Lifelong learning agents aim to learn multiple tasks sequentially over a lifetime. This involves the ability to exploit previous knowledge when learning new tasks and to avoid forgetting. Modulating masks, a specific type of parameter isolation approach, have recently shown promise in both supervised and reinforcement learning. While lifelong learning algorithms have been investigated mainly within a single-agent approach, a question remains on how multiple agents can share lifelong learning knowledge with each other. We show that the parameter isolation mechanism used by modulating masks is particularly suitable for exchanging knowledge among agents in a distributed and decentralized system of lifelong learners. The key idea is that the isolation of specific task knowledge to specific masks allows agents to transfer only specific knowledge on-demand, resulting in robust and effective distributed lifelong learning. We assume fully distributed and asynchronous scenarios with dynamic agent numbers and connectivity. An on-demand communication protocol ensures agents query their peers for specific masks to be transferred and integrated into their policies when facing each task. Experiments indicate that on-demand mask communication is an effective way to implement distributed lifelong reinforcement learning and provides a lifelong learning benefit with respect to distributed RL baselines such as DD-PPO, IMPALA, and PPO+EWC. The system is particularly robust to connection drops and demonstrates rapid learning due to knowledge exchange.

翻译：终身学习智能体旨在在一生中顺序学习多个任务。

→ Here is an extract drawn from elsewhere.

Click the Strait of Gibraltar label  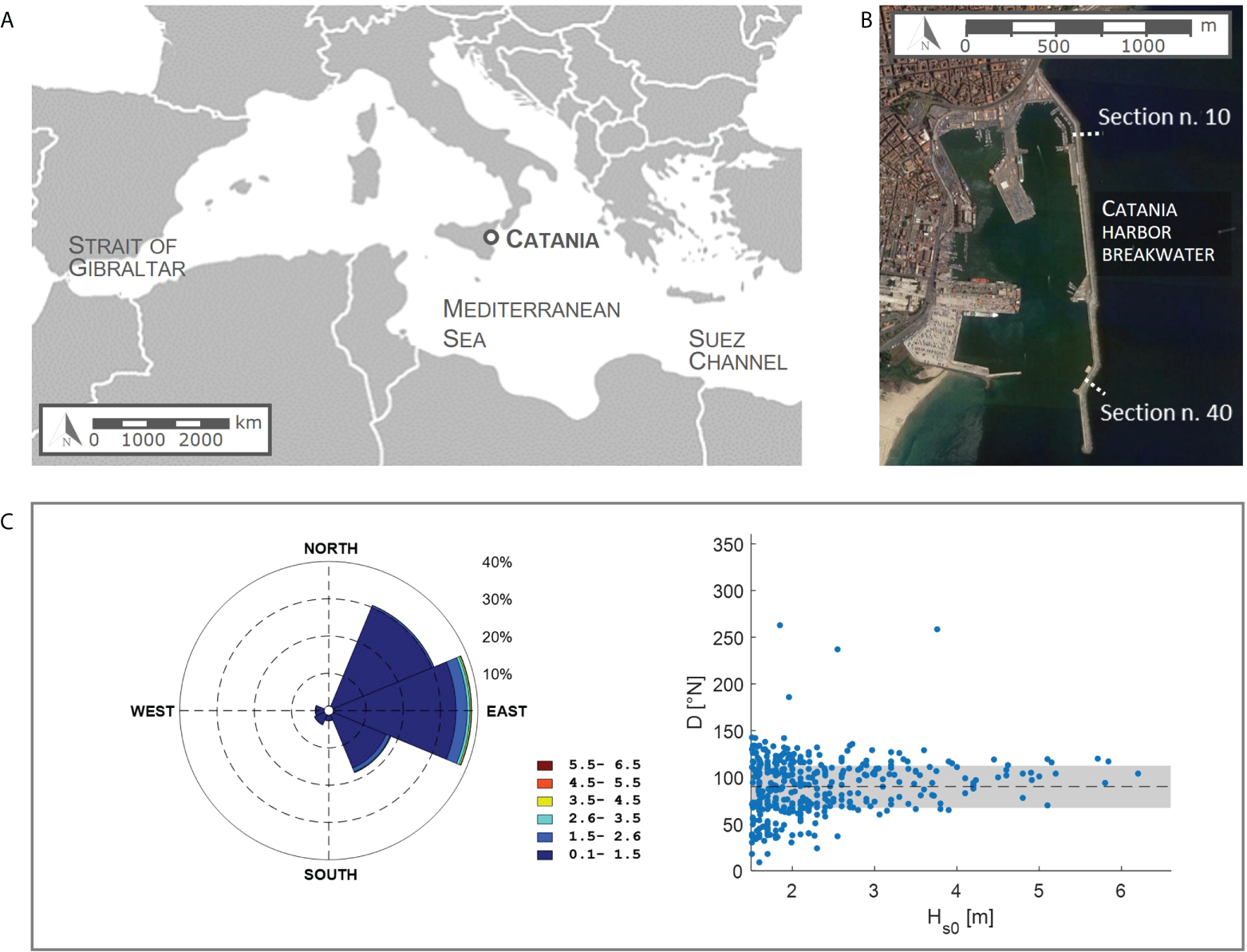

这涉及在学新任务时利用先前知识并避免遗忘的能力。调制掩码作为一种特定类型的参数隔离方法，近期在监督学习和强化学习中均展现出潜力。尽管终身学习算法主要在单智能体框架下进行研究，但多智能体之间如何共享终身学习知识的问题仍有待解答。我们证明，调制掩码所用的参数隔离机制特别适用于分布式且去中心化的终身学习智能体系统间知识交换。其关键思想在于，将特定任务的知识隔离至特定掩码，使得智能体能够按需仅传递特定知识，从而实现稳健且高效的分布式终身学习。我们假设完全分布式和异步场景，其中智能体数量与连接动态变化。按需通信协议确保智能体在面对每个任务时，向同伴查询特定掩码以将其转移并整合至自身策略中。实验表明，按需掩码通信是实现分布式终身强化学习的有效方法，相较于DD-PPO、IMPALA和PPO+EWC等分布式RL基线，能带来终身学习优势。该系统对连接中断尤其鲁棒，并且因知识交换而展现出快速学习能力。